- Task objective -
Copy each of the following records exactly, line for line.

- Records supplied -
────────

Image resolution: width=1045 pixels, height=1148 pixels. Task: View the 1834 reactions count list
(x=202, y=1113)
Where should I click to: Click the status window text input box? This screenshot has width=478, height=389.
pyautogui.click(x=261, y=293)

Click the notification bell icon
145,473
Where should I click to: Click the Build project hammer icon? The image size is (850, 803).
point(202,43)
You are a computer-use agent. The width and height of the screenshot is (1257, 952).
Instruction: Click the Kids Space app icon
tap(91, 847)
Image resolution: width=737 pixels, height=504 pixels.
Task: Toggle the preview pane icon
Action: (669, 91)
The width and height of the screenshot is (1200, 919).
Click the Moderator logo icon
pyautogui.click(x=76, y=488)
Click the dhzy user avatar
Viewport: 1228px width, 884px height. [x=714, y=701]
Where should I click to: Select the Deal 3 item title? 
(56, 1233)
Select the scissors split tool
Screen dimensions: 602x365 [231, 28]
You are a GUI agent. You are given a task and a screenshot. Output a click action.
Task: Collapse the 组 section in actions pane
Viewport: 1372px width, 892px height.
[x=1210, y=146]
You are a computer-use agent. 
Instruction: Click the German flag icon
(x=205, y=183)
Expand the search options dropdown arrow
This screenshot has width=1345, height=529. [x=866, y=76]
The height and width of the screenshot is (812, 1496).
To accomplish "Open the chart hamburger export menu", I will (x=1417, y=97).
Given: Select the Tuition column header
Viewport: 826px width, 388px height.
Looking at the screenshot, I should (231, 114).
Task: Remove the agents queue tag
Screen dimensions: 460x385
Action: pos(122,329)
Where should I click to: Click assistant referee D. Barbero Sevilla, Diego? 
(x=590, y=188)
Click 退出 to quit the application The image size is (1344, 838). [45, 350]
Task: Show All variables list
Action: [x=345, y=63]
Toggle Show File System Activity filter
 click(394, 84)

────────

- Reply -
Image resolution: width=1045 pixels, height=1148 pixels. Task: View the 1834 reactions count list
(x=202, y=1113)
Where should I click to: Click the status window text input box? This screenshot has width=478, height=389.
pyautogui.click(x=261, y=293)

Click the notification bell icon
145,473
Where should I click to: Click the Build project hammer icon? The image size is (850, 803).
point(202,43)
You are a computer-use agent. The width and height of the screenshot is (1257, 952).
Instruction: Click the Kids Space app icon
tap(91, 847)
Image resolution: width=737 pixels, height=504 pixels.
Task: Toggle the preview pane icon
Action: (669, 91)
The width and height of the screenshot is (1200, 919).
Click the Moderator logo icon
pyautogui.click(x=76, y=488)
Click the dhzy user avatar
Viewport: 1228px width, 884px height. [x=714, y=701]
Where should I click to: Select the Deal 3 item title? 
(56, 1233)
Select the scissors split tool
Screen dimensions: 602x365 [231, 28]
You are a GUI agent. You are given a task and a screenshot. Output a click action.
Task: Collapse the 组 section in actions pane
Viewport: 1372px width, 892px height.
[x=1210, y=146]
You are a computer-use agent. 
Instruction: Click the German flag icon
(x=205, y=183)
Expand the search options dropdown arrow
This screenshot has width=1345, height=529. [x=866, y=76]
The height and width of the screenshot is (812, 1496).
To accomplish "Open the chart hamburger export menu", I will (x=1417, y=97).
Given: Select the Tuition column header
Viewport: 826px width, 388px height.
Looking at the screenshot, I should (231, 114).
Task: Remove the agents queue tag
Screen dimensions: 460x385
Action: pos(122,329)
Where should I click to: Click assistant referee D. Barbero Sevilla, Diego? 
(x=590, y=188)
Click 退出 to quit the application The image size is (1344, 838). [45, 350]
Task: Show All variables list
Action: [x=345, y=63]
Toggle Show File System Activity filter
 click(394, 84)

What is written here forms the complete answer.